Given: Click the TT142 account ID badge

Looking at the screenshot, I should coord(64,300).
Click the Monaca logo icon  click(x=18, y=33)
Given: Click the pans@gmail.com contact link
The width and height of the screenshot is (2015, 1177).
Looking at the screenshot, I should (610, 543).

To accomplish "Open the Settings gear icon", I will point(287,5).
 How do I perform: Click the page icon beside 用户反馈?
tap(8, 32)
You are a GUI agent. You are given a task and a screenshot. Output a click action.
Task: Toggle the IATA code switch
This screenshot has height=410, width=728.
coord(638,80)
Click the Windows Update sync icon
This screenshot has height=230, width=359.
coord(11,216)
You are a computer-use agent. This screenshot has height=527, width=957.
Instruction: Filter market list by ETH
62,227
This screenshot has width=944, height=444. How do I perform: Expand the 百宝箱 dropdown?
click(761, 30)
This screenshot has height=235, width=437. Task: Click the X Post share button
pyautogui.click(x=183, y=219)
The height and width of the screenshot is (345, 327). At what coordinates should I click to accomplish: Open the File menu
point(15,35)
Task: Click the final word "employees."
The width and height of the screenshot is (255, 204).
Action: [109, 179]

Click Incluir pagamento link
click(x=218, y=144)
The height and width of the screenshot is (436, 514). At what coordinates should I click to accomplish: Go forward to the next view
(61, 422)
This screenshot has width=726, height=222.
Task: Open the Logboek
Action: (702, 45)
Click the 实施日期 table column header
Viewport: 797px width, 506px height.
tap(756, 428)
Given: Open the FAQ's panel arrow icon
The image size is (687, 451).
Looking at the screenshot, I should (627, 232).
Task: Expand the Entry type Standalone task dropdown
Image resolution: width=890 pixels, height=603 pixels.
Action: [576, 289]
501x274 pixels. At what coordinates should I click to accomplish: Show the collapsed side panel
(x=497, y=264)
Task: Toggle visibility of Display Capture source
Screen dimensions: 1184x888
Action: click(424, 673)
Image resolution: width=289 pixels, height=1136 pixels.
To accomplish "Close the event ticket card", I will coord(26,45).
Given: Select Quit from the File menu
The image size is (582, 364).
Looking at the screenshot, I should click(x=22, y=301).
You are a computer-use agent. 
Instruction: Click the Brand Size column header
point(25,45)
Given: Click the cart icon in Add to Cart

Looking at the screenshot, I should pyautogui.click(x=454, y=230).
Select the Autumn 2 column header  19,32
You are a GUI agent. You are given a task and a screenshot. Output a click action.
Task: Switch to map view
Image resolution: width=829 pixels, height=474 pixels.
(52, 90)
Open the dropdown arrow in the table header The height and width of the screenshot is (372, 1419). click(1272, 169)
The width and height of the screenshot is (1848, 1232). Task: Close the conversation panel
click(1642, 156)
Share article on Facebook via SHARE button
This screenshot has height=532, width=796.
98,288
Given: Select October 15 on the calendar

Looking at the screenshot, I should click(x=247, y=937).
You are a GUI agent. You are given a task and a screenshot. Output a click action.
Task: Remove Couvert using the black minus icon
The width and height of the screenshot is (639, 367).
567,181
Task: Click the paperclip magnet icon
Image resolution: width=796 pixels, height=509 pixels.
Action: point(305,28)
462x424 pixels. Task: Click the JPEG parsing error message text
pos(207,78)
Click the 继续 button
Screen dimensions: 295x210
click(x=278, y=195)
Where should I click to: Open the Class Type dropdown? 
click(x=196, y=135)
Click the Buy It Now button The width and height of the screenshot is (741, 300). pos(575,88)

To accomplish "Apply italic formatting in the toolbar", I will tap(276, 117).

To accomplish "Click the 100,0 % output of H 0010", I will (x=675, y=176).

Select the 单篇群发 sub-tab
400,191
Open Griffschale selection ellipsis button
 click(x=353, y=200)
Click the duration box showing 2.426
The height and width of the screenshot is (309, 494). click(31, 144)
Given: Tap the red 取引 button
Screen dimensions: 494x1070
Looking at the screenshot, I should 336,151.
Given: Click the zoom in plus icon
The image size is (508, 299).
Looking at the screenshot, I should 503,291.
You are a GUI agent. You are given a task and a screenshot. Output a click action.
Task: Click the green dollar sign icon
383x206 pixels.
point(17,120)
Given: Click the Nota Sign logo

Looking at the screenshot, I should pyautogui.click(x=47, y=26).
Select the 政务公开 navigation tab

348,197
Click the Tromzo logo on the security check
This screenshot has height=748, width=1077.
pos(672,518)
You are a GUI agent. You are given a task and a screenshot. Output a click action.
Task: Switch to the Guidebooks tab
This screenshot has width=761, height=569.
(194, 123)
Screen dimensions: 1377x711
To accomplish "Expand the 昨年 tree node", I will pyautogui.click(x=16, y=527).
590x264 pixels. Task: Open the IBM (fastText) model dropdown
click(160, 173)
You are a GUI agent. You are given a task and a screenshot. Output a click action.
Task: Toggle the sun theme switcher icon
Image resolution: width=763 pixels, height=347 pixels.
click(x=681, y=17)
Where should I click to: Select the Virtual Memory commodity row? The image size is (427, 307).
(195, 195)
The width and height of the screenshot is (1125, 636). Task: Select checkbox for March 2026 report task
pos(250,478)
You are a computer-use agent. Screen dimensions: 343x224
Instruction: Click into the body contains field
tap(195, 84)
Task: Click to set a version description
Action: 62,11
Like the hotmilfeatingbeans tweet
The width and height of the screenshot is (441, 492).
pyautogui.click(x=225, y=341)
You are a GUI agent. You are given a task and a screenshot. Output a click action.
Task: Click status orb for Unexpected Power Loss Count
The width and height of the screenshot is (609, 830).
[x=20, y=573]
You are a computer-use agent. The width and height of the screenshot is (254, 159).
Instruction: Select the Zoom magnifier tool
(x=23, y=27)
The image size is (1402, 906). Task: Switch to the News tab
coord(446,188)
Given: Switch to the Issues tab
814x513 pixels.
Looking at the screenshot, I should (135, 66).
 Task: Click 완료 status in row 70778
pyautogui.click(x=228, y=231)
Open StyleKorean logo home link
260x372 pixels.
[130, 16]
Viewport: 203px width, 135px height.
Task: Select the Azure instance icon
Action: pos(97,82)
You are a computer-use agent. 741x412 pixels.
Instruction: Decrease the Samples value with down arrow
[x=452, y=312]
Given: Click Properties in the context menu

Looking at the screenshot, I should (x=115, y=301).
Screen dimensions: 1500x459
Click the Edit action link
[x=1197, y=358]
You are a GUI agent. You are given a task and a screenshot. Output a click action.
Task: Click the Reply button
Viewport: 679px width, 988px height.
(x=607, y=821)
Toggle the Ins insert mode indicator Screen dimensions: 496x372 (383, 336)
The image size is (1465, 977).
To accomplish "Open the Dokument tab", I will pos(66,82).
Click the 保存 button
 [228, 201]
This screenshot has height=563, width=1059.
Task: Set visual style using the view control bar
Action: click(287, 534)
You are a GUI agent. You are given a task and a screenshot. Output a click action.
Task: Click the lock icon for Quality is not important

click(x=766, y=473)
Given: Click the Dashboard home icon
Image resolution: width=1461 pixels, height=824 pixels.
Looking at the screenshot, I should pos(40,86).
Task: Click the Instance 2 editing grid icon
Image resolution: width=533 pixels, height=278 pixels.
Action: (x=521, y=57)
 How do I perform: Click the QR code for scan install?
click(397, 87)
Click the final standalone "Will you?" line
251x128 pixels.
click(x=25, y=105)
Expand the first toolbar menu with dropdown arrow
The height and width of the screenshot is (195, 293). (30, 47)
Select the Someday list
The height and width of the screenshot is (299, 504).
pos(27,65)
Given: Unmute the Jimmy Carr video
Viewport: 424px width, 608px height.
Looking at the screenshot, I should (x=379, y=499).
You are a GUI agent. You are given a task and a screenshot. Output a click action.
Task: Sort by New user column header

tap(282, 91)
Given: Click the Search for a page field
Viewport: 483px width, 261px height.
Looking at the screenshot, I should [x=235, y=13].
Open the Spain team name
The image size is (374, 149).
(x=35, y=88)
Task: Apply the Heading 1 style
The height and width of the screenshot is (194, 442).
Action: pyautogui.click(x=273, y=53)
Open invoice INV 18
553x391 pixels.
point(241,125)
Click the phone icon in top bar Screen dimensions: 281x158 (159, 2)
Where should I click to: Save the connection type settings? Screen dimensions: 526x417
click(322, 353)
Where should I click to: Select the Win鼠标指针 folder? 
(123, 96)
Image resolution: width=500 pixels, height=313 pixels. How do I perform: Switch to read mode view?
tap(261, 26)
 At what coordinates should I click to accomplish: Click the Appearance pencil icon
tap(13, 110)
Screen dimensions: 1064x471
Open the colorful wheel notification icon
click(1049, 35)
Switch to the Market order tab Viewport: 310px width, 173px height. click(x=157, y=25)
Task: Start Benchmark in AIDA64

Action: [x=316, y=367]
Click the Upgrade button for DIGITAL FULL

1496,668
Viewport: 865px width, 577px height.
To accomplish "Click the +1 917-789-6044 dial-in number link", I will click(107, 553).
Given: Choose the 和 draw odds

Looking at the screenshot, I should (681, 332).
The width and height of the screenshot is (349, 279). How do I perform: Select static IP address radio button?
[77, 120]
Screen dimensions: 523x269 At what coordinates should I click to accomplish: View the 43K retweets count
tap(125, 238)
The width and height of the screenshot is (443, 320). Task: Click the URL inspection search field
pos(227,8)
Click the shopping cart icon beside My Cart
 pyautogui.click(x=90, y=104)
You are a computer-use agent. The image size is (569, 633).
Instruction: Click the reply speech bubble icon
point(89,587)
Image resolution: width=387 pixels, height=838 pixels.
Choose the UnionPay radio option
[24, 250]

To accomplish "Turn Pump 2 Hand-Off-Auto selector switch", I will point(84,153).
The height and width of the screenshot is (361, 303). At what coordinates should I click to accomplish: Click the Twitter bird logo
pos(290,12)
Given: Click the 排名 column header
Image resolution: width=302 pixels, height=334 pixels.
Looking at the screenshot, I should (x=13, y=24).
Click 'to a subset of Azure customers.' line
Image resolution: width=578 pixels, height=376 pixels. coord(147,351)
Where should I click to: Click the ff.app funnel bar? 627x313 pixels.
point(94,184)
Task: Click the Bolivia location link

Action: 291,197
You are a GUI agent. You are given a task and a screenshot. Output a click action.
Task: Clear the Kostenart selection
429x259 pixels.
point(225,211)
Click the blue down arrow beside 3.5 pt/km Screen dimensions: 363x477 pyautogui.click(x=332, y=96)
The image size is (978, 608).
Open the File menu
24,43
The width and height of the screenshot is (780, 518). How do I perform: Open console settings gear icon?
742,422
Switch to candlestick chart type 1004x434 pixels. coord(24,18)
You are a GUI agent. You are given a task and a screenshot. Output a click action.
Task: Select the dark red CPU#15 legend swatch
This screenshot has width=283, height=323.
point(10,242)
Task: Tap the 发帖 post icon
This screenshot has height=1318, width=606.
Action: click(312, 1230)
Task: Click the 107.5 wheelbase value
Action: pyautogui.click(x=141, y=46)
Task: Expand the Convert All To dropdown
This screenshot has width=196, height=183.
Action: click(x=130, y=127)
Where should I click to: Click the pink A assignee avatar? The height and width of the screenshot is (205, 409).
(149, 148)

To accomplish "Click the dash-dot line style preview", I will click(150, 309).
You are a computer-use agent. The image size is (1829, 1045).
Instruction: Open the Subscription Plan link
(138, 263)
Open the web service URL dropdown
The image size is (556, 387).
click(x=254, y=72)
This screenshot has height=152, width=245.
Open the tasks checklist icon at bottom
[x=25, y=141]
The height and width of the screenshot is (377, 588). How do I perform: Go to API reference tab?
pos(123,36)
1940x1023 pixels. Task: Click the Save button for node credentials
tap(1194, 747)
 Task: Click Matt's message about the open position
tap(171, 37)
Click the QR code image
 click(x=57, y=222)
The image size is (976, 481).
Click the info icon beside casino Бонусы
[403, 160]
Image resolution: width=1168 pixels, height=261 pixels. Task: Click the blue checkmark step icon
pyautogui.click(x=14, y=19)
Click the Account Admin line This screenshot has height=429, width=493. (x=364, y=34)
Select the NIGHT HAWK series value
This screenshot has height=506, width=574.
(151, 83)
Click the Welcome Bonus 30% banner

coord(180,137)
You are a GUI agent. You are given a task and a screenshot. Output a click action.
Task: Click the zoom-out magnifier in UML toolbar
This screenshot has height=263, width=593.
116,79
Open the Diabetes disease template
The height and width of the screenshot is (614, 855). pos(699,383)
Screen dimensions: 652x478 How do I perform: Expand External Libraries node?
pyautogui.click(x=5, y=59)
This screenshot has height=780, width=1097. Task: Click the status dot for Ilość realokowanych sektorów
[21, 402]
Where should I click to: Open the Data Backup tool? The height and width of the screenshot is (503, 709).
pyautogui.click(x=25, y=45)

== == ==

WHAT YOU ARE ASKED TO DO: Your answer is the line containing "Where should I click to: Open the Data" plus every line after it through the end of the entries, given again exactly and alone.

PROBLEM SOLUTION:
Where should I click to: Open the Data Backup tool? The height and width of the screenshot is (503, 709).
pyautogui.click(x=25, y=45)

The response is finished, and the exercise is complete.